B cells in aged mice have a decreased uptake of trinitrophenyl (TNP) ‐Ficoll. Young and old mice were immunized with TNP‐Ficoll. After 30 min spleens were collected for analysis. (a) Representative immunofluorescence images of TNP localization in the spleens of young and old mice (TNP – red, MAdCAM‐1 – green, CD35 – blue). Scale bars = 200 μm. (b) A flow cytometric analysis was performed to determine the percentage of follicular (B220⁺ CD21^mid CD23^hi), marginal zone (B220⁺ CD21^hi CD23^lo) and CD21/35⁻ CD23⁻ (B220⁺ CD21^lo CD23^lo) B cells that are binding TNP‐Ficoll. (c) Expression levels of TNP on the follicular (B220⁺ CD21^mid CD23^hi), marginal zone (B220⁺ CD21^hi CD23^lo) and CD21/35⁻ CD23⁻ (B220⁺ CD21^lo CD23^lo) B cells in non‐immunized, young and old mice as determined via flow cytometry. (d) Median fluorescence intensity levels of TNP on follicular, marginal zone and CD21/35⁻ CD23⁻ B cells. Results are representative of two experiments. Median is shown, n = 4 mice per group, and analysis was via t‐test. **P < 0·01, *P < 0·05.

Figure 6

Decreased long‐term response of aged mice to trinitrophenyl (TNP) ‐Ficoll. Mice were given TNP‐Ficoll and serum was collected from the tail vein before immunization and 7 or 14 days post‐immunization. ELISAs were performed to measure TNP‐specific IgM or IgG3 levels. Graphs show median OD ₄₀₅; n = 5 or n = 6 mice per group. Results were analysed using one‐way analysis of variance with Tukeys post‐test. **P < 0·01, *P < 0·05.

Figure 7

Aged B cells have a decreased response to trinitrophenyl–lipopolysaccharide (TNP‐LPS). (a) B cells were enriched from the spleens of young or old mice, labelled with Cell Trace Far Red and cultured in vitro in media alone or containing 10 μg/ml LPS for 48 hr.
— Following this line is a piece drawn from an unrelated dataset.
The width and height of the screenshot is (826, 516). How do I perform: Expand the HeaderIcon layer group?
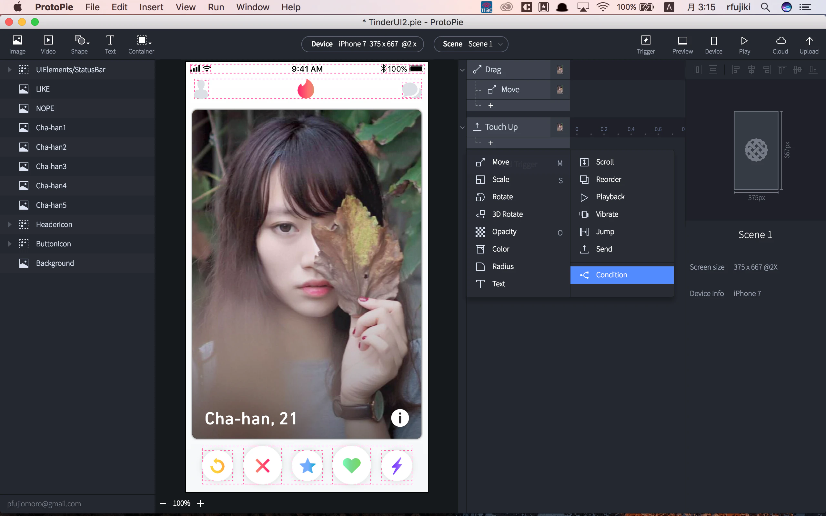click(x=10, y=224)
The percentage of B cells that proliferated is shown. (b) Mice were given TNP‐LPS. Serum was collected from the tail vein before immunization and 7 or 14 days post‐immunization. ELISAs were performed to measure TNP‐specific IgM or IgG3 levels. Graphs shown median OD ₄₀₅. n = 6 mice per group. Results were analysed by one‐way analysis of variance with Tukeys post‐test. ***P < 0·001, **P < 0·01, *P < 0·05.